■ Task directions: This task calls for every entry below to be repeated exactly.
Excerpted records section start
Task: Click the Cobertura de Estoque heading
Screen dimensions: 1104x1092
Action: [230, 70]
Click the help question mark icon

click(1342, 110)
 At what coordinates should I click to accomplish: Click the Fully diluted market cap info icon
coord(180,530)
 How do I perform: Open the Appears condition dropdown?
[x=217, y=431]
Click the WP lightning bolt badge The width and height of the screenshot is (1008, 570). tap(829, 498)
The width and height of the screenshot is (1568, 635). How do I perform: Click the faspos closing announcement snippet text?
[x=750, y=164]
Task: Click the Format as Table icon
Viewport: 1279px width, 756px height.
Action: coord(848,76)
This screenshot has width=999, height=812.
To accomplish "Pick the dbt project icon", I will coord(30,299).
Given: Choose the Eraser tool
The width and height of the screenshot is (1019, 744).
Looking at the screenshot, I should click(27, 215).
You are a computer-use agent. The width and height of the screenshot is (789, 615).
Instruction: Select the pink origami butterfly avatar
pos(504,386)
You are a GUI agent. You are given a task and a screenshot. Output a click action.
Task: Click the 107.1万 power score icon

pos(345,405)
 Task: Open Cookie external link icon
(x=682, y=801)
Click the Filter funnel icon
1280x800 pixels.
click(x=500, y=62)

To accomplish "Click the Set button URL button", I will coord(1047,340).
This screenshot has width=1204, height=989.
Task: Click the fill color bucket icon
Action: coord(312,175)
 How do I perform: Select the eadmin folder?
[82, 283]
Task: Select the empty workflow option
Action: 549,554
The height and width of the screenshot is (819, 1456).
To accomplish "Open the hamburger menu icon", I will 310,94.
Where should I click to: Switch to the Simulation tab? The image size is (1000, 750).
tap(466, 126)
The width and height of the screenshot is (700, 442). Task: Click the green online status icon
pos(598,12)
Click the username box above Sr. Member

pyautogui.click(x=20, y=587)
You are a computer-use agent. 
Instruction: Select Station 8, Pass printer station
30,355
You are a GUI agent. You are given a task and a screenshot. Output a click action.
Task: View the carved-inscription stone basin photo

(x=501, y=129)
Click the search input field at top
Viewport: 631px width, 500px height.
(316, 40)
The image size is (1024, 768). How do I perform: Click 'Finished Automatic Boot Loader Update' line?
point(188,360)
Excerpted records section end
■ Result of the exercise:
Task: Click the Cobertura de Estoque heading
Screen dimensions: 1104x1092
Action: [230, 70]
Click the help question mark icon

click(1342, 110)
 At what coordinates should I click to accomplish: Click the Fully diluted market cap info icon
coord(180,530)
 How do I perform: Open the Appears condition dropdown?
[x=217, y=431]
Click the WP lightning bolt badge The width and height of the screenshot is (1008, 570). tap(829, 498)
The width and height of the screenshot is (1568, 635). How do I perform: Click the faspos closing announcement snippet text?
[x=750, y=164]
Task: Click the Format as Table icon
Viewport: 1279px width, 756px height.
Action: coord(848,76)
This screenshot has width=999, height=812.
To accomplish "Pick the dbt project icon", I will coord(30,299).
Given: Choose the Eraser tool
The width and height of the screenshot is (1019, 744).
Looking at the screenshot, I should click(27, 215).
You are a computer-use agent. The width and height of the screenshot is (789, 615).
Instruction: Select the pink origami butterfly avatar
pos(504,386)
You are a GUI agent. You are given a task and a screenshot. Output a click action.
Task: Click the 107.1万 power score icon

pos(345,405)
 Task: Open Cookie external link icon
(x=682, y=801)
Click the Filter funnel icon
1280x800 pixels.
click(x=500, y=62)

To accomplish "Click the Set button URL button", I will coord(1047,340).
This screenshot has width=1204, height=989.
Task: Click the fill color bucket icon
Action: coord(312,175)
 How do I perform: Select the eadmin folder?
[82, 283]
Task: Select the empty workflow option
Action: 549,554
The height and width of the screenshot is (819, 1456).
To accomplish "Open the hamburger menu icon", I will 310,94.
Where should I click to: Switch to the Simulation tab? The image size is (1000, 750).
tap(466, 126)
The width and height of the screenshot is (700, 442). Task: Click the green online status icon
pos(598,12)
Click the username box above Sr. Member

pyautogui.click(x=20, y=587)
You are a computer-use agent. 
Instruction: Select Station 8, Pass printer station
30,355
You are a GUI agent. You are given a task and a screenshot. Output a click action.
Task: View the carved-inscription stone basin photo

(x=501, y=129)
Click the search input field at top
Viewport: 631px width, 500px height.
(316, 40)
The image size is (1024, 768). How do I perform: Click 'Finished Automatic Boot Loader Update' line?
point(188,360)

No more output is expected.